The vote was called because Prof Ferrari had failed to attend important meetings and spent extensive time in the United States and working on other projects, had promoted personal initiatives, and "displayed a complete lack of appreciation for the raison-d'être of the ERC", it said.

“Therefore, we regret Prof Ferrari’s statement, which at best is economical with the truth,” the statement read.

‘Political storm’

A scientist known for his contributions in the field of nanomedicine, Prof Ferrari wrote that a "political storm" broke out internally when he worked directly with European Commission president Ursula von der Leyen, by developing and sending a plan about how the pandemic should be addressed.

“I have been extremely disappointed by the European response to Covid-19, for what pertains to be the complete absence of co-ordination of healthcare policies among member states, the recurrent opposition to cohesive financial support initiatives, the pervasive one-sided border closures, and the marginal scale of synergistic scientific initiatives,” he wrote.

Among Prof Ferrari’s complaints was that he had tried to establish a special programme dedicated to combating Covid-19, but it had been unanimously rejected.

“I thought that at a time like this, the very best scientists in the world should be provided with resources and opportunities to fight the pandemic, with new drugs, new vaccines, new diagnostic tools, new behavioural dynamic approaches based on science,” he wrote.

In its response, the ERC said that some 50 projects it had funded with about €100 million in grant money were already contributing to the scientific response to the pandemic.
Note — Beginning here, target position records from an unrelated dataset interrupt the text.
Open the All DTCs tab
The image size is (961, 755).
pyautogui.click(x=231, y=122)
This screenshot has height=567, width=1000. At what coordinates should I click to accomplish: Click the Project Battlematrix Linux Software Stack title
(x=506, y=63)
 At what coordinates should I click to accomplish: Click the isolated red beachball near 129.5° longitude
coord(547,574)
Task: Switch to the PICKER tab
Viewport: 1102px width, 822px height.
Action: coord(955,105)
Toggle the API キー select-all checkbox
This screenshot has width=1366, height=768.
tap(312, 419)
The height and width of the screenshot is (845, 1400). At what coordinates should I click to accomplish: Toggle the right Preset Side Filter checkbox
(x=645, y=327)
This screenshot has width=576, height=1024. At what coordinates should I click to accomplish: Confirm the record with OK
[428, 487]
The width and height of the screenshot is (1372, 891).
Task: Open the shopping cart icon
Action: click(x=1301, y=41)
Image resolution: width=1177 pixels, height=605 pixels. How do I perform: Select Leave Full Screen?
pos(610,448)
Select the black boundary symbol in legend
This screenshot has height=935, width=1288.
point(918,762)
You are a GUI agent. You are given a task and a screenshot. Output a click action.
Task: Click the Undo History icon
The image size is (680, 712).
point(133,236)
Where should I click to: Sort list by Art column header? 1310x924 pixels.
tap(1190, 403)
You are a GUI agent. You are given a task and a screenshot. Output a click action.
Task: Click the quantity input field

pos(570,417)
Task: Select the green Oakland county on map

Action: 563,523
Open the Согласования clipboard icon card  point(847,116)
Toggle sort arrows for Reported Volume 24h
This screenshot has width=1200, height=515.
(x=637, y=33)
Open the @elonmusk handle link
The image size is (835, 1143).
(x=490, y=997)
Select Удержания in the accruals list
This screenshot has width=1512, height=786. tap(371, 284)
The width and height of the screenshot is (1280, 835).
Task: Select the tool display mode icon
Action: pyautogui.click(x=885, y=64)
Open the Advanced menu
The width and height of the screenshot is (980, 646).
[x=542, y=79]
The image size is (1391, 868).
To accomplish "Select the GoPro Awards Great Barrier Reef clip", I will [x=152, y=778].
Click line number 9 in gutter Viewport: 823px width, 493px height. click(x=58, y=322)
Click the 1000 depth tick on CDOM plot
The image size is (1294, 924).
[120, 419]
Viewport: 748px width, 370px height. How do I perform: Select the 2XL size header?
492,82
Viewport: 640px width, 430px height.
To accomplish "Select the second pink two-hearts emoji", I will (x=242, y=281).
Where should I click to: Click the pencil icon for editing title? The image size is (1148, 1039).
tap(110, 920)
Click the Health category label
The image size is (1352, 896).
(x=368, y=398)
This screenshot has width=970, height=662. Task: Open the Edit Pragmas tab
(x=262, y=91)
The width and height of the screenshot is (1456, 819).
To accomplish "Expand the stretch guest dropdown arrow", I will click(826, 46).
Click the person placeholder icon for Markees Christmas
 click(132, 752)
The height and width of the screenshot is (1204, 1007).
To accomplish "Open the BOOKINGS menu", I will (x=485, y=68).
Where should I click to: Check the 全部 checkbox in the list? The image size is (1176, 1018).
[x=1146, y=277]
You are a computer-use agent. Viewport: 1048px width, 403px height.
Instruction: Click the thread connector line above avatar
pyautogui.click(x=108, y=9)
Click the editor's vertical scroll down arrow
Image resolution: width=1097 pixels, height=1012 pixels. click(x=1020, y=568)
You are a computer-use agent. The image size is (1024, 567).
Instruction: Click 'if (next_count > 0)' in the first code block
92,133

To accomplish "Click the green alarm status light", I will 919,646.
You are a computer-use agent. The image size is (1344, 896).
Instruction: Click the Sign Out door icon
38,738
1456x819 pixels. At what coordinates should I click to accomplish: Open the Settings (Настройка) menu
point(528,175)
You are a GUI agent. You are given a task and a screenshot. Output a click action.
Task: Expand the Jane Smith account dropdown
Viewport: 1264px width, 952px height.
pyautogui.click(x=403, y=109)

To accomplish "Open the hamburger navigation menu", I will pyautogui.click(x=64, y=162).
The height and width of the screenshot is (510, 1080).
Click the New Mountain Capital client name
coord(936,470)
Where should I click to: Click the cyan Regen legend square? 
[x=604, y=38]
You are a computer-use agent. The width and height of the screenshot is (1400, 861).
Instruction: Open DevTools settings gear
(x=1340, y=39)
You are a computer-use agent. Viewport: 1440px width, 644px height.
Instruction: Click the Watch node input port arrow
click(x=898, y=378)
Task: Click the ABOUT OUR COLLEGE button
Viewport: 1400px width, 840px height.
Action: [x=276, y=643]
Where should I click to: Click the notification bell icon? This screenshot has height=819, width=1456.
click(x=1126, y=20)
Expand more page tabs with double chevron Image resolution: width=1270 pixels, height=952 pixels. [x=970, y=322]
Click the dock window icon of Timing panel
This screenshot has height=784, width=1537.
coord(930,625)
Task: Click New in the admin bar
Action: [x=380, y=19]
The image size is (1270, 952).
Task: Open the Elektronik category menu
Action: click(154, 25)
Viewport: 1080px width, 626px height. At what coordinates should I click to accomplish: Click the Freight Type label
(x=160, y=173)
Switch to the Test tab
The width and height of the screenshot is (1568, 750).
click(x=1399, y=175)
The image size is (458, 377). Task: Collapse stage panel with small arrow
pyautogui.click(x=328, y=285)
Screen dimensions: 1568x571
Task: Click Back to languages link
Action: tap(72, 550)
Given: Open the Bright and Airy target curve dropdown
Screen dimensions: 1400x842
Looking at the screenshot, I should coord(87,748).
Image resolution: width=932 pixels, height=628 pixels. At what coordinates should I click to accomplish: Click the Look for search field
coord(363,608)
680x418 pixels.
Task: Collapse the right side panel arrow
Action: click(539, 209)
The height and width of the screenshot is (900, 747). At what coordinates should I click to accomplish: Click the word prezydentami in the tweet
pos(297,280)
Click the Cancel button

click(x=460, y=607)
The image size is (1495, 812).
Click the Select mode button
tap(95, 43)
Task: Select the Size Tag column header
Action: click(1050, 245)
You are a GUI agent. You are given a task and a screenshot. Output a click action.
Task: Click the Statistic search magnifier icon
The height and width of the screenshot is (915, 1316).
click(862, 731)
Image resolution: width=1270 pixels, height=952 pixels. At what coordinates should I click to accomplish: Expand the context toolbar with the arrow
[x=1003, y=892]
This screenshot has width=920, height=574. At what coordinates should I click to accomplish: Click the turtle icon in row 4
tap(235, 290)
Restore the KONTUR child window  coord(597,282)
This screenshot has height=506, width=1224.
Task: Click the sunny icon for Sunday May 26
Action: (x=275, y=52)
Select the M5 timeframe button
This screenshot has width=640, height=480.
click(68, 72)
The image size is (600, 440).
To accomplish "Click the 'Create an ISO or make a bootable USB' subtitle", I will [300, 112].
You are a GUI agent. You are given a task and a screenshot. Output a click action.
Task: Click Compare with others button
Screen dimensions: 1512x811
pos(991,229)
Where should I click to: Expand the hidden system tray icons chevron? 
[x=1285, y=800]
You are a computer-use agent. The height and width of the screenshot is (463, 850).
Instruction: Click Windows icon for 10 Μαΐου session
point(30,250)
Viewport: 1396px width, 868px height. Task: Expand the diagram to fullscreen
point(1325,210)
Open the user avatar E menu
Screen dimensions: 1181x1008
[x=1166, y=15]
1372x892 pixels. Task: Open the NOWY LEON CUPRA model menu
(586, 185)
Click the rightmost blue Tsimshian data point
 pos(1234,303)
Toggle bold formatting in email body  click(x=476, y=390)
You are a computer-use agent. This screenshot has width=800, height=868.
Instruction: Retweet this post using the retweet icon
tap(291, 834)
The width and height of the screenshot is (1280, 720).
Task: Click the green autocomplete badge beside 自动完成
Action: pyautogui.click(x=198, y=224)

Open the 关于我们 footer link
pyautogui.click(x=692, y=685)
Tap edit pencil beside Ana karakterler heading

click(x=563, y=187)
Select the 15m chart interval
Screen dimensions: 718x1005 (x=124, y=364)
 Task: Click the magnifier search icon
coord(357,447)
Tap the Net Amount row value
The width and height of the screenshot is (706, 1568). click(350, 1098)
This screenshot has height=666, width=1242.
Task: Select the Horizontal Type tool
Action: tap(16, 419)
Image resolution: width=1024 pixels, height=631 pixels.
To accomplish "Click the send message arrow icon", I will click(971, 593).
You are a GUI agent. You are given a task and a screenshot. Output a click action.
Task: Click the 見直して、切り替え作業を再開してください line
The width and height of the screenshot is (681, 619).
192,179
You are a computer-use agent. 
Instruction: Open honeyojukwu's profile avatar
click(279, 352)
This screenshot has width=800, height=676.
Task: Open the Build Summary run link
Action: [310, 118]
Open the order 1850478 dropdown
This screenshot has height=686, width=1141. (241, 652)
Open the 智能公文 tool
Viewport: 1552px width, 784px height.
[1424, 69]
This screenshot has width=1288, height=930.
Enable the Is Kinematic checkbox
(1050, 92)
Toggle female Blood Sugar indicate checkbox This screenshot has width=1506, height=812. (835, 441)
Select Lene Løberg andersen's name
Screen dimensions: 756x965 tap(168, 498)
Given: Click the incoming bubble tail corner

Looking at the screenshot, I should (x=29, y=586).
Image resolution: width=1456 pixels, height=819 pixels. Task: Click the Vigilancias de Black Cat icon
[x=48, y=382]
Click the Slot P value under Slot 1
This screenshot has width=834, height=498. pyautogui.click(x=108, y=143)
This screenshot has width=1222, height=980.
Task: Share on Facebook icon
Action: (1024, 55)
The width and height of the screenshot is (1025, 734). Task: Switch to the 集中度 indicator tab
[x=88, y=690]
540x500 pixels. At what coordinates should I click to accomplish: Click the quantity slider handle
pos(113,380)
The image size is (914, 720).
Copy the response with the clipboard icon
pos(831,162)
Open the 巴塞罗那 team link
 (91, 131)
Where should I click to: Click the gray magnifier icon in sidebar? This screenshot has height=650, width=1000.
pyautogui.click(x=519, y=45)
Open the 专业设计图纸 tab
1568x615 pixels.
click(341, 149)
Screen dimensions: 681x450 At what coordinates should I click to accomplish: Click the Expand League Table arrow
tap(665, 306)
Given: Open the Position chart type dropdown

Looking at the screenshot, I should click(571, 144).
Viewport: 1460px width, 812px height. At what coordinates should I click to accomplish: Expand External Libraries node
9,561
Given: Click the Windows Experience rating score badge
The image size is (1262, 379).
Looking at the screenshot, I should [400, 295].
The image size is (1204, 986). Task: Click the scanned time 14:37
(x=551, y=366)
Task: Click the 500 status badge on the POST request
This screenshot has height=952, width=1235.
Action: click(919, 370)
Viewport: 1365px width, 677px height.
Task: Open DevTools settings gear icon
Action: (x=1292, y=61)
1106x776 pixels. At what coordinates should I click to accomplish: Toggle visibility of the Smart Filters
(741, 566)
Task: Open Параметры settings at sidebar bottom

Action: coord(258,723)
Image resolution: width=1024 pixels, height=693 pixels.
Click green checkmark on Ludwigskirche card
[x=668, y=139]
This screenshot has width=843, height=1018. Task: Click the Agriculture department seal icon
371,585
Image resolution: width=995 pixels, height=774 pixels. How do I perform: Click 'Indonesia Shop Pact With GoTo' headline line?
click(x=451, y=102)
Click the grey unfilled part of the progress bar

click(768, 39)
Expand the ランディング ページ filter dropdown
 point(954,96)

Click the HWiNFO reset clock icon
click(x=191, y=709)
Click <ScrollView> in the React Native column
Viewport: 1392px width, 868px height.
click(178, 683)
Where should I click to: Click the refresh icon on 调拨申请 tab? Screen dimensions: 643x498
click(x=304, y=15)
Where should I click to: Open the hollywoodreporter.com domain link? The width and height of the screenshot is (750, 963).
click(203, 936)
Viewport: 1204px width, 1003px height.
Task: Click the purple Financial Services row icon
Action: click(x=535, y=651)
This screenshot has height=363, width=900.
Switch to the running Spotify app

It clarified that it does not make calls for research on specific topics as Prof Ferrari had suggested, because it believed allowing researchers to decide what to work on was the way to produce the best science.

The European Commission previously launched a €10 million emergency research fund for coronavirus, and also directed €45 million from its Innovative Medicines Initiative – a partnership with industry – to develop treatments and diagnostics.

The ERC was established in 2007 to fund top European scientists, and had a budget of €1.86 billion in 2018.